The Zimbra servers have a backup mechanism that can only back up to a mounted drive, so either a local drive or an NFS mount.
Every night they do an incremental backup and once a week they do a full backup. The NFS server to which zimbra002 and zimbra003 (which never seems to be affected in the same way) are backing up to crashed in the night. It crashed in such a way that it was still responding to pings, but not NFS calls, so this wasn’t picked up by our monitoring systems.
When an NFS mount goes away, a Linux server treats this as a very bad thing, and basically waits around for it to come back again.
This tends to affect the process that is attempting to access the mounted drive, and other processes normally continue unaffected. Because Zimbra is a monolithic piece of Java code, the backup process causes it to misbehave.

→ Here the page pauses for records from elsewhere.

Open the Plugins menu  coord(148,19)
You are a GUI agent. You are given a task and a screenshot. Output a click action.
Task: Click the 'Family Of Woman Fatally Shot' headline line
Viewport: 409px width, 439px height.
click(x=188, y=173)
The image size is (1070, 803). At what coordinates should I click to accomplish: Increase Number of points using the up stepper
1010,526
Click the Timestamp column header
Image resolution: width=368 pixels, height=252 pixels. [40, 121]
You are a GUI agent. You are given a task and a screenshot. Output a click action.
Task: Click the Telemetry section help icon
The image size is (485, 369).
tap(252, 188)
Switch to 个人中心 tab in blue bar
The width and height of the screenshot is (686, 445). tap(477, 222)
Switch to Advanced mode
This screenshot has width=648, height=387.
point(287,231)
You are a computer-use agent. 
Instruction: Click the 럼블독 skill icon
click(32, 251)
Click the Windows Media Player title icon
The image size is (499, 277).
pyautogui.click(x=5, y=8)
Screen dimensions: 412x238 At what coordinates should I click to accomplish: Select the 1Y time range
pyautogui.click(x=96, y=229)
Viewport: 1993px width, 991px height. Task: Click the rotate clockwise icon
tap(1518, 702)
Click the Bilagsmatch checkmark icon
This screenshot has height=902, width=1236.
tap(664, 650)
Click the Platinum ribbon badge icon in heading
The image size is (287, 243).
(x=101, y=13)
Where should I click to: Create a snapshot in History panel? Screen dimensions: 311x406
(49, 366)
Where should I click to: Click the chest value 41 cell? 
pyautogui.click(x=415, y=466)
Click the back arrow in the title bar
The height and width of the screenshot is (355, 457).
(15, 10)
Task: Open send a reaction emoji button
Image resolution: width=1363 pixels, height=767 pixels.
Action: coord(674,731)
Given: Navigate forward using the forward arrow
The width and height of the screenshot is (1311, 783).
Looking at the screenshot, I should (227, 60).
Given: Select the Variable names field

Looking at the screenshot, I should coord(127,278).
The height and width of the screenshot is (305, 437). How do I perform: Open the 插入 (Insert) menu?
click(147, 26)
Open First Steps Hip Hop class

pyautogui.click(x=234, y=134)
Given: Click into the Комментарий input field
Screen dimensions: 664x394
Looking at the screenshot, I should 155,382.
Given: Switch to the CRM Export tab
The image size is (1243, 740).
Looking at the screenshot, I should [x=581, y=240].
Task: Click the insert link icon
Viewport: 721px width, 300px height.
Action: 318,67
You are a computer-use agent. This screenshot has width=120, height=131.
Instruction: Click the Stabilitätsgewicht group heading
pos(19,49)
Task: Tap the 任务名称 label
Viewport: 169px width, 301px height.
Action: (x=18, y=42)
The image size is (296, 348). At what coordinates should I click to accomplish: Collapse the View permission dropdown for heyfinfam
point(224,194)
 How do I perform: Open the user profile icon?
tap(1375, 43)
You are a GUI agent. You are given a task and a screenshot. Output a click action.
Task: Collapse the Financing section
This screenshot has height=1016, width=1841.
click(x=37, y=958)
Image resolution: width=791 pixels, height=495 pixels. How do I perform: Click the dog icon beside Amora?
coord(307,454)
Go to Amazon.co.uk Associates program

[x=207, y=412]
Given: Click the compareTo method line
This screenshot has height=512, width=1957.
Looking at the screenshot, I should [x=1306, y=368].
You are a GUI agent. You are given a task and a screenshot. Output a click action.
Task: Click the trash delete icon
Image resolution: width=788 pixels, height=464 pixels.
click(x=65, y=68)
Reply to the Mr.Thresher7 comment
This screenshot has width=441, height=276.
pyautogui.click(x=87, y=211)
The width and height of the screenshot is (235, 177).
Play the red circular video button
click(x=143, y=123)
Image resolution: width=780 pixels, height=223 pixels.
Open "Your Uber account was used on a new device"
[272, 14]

However, it still responds on all the ports that we check with our monitoring systems – the problems occur after logging in, so once again not picked up by our monitoring systems.
While we are still uncertain of the causes of the backup server outage, we’re going to look at two approaches to avoid this problem recurring.
1) Start backing up zimbra002 to a different server.
2) Mount the disk, do the backup, then unmount it straight afterwards. That way, if the server has a problem, hopefully the mount will fail, and we’ll skip the backup rather than breaking the server.
Once again, apologies for all affected by this today, and hopefully this goes someway towards explaining things!